There are many Trump administration policies with which I disagree, but this column isn’t an outlet for my personal political views. Opposing an initiative because it comes from an administration one dislikes isn’t advocacy; it is opposition based on ideology instead of content. The executive order on homelessness is one that should have been issued long ago and could have come from a Democrat just as easily as a Republican. Critics concerned about its potential effects should be more concerned about why they continue to defend current policies with a 30-year history of failure. Some of the administration’s changes might fail, but at least it’s willing to encourage a new approach. If local leaders had been willing to try new solutions years ago, perhaps this executive order would not have been necessary.

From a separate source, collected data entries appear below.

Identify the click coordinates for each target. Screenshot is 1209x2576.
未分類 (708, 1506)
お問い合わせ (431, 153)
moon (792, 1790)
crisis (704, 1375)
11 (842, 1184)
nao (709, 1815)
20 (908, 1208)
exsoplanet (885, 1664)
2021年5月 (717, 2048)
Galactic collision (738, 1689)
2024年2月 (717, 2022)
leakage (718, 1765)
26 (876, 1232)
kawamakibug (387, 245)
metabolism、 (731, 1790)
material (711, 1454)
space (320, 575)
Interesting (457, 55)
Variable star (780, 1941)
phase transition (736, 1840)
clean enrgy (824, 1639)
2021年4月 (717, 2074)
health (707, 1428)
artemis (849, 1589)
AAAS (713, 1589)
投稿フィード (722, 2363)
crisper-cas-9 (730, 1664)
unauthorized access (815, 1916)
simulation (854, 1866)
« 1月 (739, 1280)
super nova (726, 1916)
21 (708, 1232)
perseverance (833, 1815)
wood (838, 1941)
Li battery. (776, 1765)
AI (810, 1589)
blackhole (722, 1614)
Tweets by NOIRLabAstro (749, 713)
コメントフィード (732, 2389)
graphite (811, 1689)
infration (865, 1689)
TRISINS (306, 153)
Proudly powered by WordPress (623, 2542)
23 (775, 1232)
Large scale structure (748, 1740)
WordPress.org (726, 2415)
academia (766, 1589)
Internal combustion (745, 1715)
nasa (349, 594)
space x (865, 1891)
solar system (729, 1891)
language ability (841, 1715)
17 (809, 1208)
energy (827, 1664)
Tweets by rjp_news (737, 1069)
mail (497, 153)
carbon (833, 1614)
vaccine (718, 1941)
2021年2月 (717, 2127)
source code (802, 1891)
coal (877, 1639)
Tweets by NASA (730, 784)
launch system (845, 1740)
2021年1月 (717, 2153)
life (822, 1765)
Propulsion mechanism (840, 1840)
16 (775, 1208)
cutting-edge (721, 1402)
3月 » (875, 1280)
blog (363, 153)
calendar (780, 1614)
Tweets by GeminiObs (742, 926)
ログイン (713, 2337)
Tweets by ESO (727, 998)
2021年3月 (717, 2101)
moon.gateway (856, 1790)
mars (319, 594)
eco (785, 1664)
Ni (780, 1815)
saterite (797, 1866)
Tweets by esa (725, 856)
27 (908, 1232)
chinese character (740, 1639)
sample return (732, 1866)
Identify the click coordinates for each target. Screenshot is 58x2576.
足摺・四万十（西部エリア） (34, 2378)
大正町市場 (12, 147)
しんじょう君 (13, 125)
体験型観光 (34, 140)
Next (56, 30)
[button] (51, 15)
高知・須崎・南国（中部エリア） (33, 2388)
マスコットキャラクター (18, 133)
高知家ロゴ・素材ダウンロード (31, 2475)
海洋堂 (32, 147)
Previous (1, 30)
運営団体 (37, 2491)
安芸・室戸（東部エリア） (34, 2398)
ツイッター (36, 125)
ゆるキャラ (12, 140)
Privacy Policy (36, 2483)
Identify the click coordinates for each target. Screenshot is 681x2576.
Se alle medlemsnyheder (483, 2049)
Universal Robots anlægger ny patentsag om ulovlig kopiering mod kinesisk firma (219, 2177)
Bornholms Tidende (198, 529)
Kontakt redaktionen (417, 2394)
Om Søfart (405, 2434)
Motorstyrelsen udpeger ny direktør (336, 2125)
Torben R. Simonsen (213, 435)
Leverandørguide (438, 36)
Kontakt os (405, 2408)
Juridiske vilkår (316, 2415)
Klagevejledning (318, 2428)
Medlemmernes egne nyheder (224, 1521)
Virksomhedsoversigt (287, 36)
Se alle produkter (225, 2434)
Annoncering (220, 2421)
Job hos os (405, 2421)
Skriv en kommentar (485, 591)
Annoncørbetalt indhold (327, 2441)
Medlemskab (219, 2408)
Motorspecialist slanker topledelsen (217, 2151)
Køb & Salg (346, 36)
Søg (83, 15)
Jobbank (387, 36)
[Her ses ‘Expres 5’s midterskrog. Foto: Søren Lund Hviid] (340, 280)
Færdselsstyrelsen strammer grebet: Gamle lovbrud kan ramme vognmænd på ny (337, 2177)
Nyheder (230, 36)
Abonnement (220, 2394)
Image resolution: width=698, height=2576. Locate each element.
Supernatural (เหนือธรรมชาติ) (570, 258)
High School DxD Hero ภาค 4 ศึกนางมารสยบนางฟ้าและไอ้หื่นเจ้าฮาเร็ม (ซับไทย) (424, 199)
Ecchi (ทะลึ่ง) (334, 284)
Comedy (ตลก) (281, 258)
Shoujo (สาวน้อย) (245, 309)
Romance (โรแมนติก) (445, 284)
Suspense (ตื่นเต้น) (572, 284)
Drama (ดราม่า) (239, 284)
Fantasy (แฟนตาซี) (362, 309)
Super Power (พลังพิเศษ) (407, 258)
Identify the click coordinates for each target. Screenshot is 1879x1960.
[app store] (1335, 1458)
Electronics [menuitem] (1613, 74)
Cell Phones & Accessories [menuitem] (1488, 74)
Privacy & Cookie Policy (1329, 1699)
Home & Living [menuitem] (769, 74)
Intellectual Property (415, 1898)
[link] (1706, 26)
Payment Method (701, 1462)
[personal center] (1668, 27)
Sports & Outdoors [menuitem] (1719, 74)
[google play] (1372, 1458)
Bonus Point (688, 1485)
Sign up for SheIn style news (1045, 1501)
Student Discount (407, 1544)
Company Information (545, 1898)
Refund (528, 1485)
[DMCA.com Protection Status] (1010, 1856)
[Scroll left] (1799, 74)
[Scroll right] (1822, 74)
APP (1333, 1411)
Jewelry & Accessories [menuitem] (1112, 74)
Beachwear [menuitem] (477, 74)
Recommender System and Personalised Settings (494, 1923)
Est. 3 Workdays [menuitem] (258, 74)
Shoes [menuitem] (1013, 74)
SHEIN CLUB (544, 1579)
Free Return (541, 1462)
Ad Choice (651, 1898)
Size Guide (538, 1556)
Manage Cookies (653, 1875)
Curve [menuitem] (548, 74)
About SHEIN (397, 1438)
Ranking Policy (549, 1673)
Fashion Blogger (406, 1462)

(Tim Campbell is a longtime Westchester resident and veteran public servant who spent his career managing a municipal performance audit program. Drawing on decades of experience in government accountability, he brings a results-driven approach to civic oversight. In his iAUDIT! column for CityWatchLA, Campbell emphasizes outcomes over bureaucratic process, offering readers clear-eyed analyses of how local programs perform—and where they fall short. His work advocates for greater transparency, efficiency, and effectiveness in Los Angeles government.)